(begin)

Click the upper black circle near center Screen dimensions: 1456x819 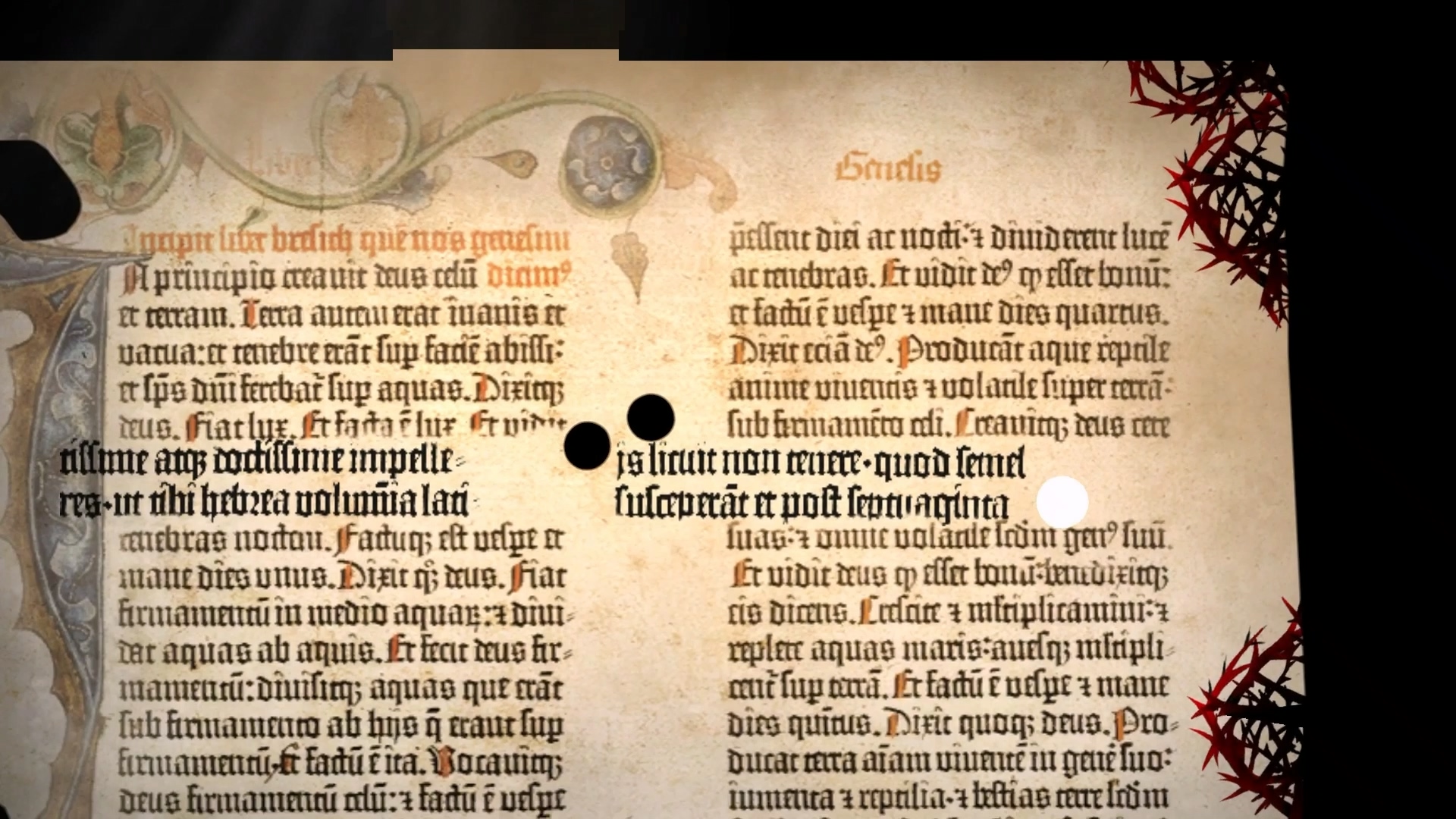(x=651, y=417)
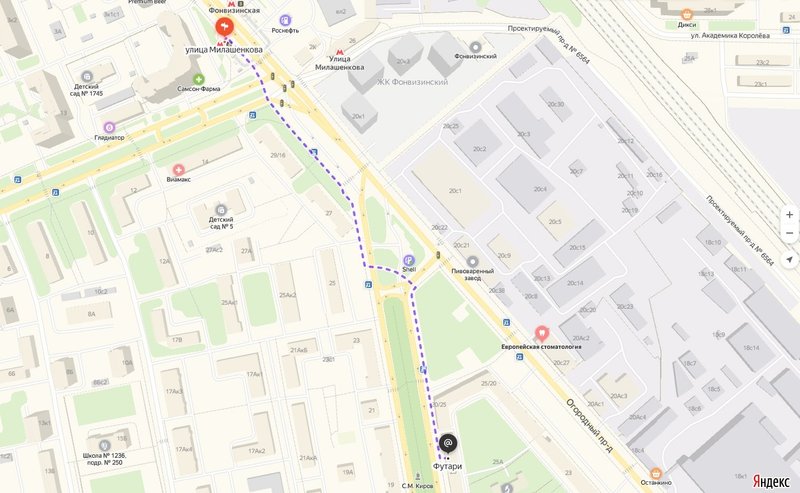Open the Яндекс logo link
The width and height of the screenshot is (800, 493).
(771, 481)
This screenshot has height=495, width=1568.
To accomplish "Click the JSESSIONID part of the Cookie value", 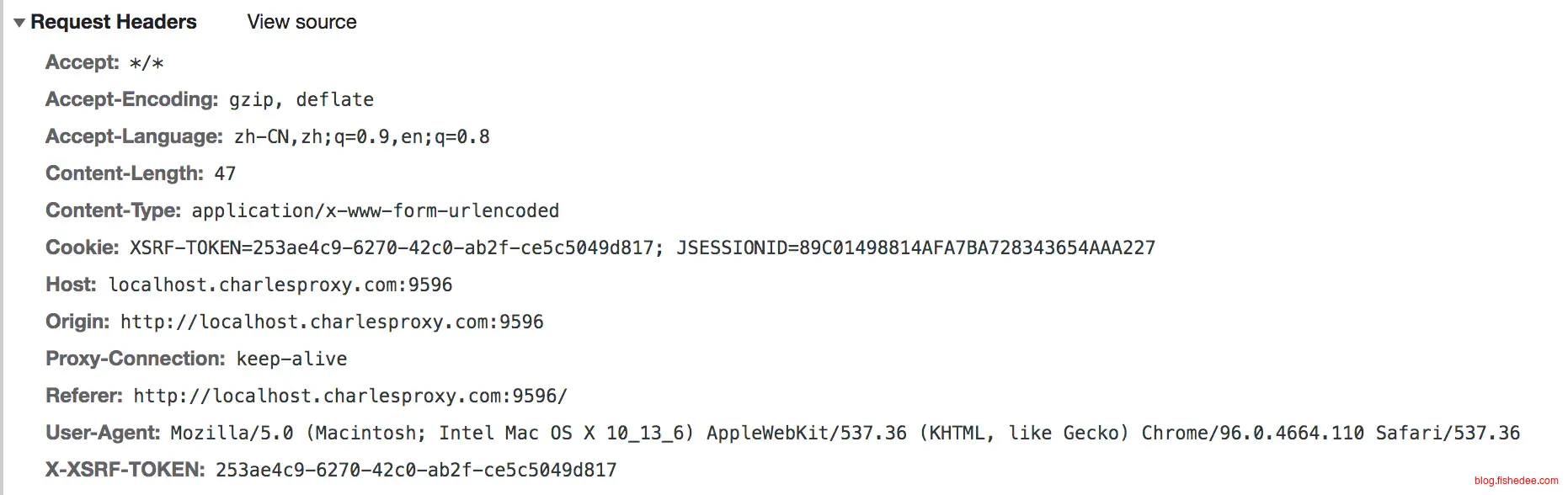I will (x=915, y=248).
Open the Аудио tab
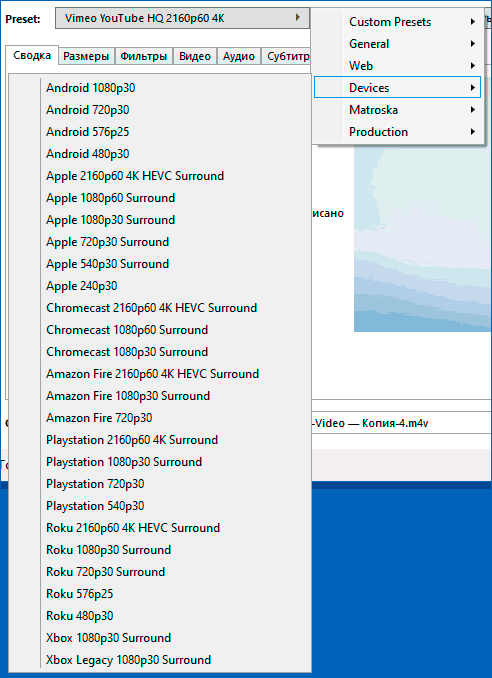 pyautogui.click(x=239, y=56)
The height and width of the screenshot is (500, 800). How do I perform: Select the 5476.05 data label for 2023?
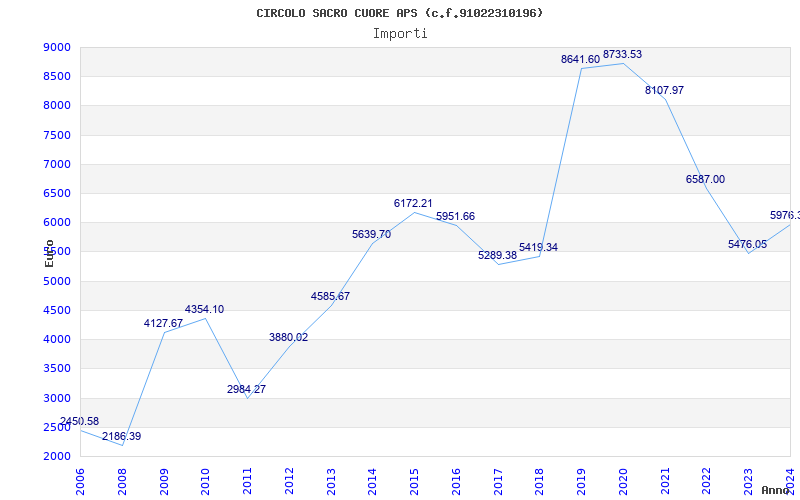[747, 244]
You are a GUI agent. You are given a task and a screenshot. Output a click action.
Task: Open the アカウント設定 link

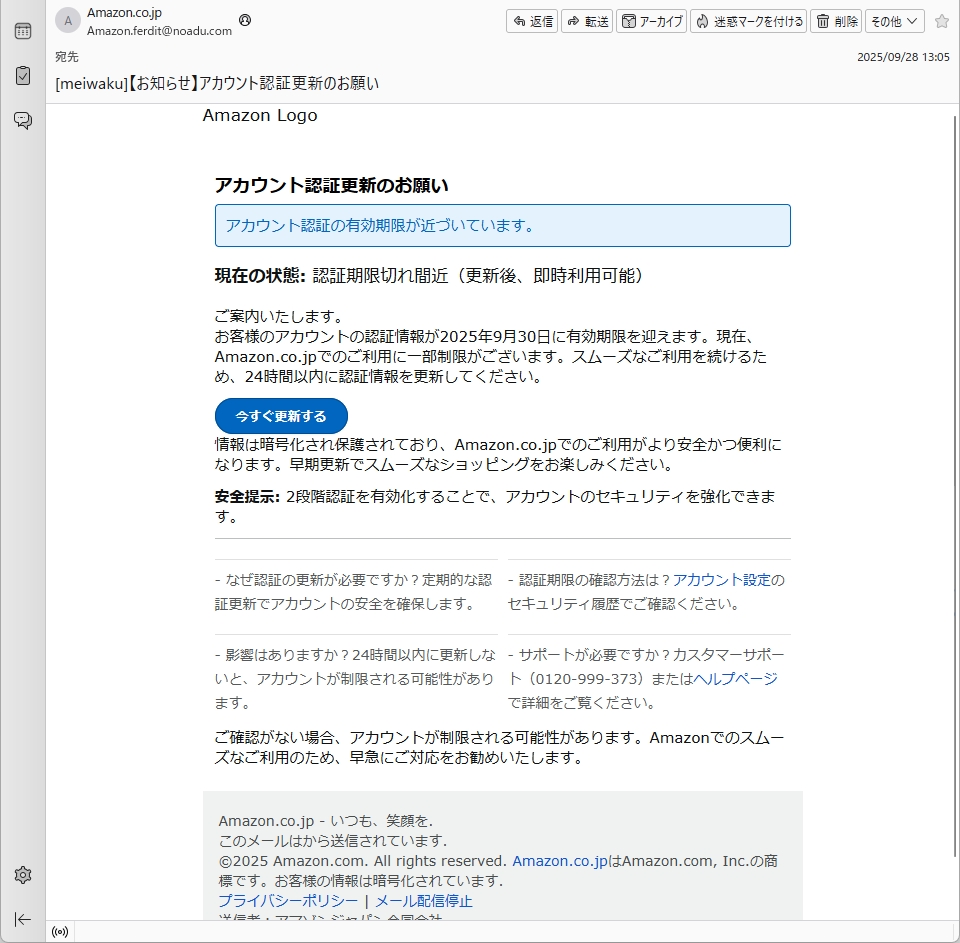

(end)

Rewrite every line from the one containing "Open the Аудио tab" through the end of the items, both ends included and requests kept, shifting each coordinate in the answers up by 95. Leave the pictures out.

Open the Аудио tab
 pyautogui.click(x=334, y=151)
The height and width of the screenshot is (500, 800). How do I perform: Select the 5476.05 data label for 2023?
[842, 339]
You are a GUI agent. You are given a task and a screenshot. Output a click action.
Task: Open the アカウント設定 link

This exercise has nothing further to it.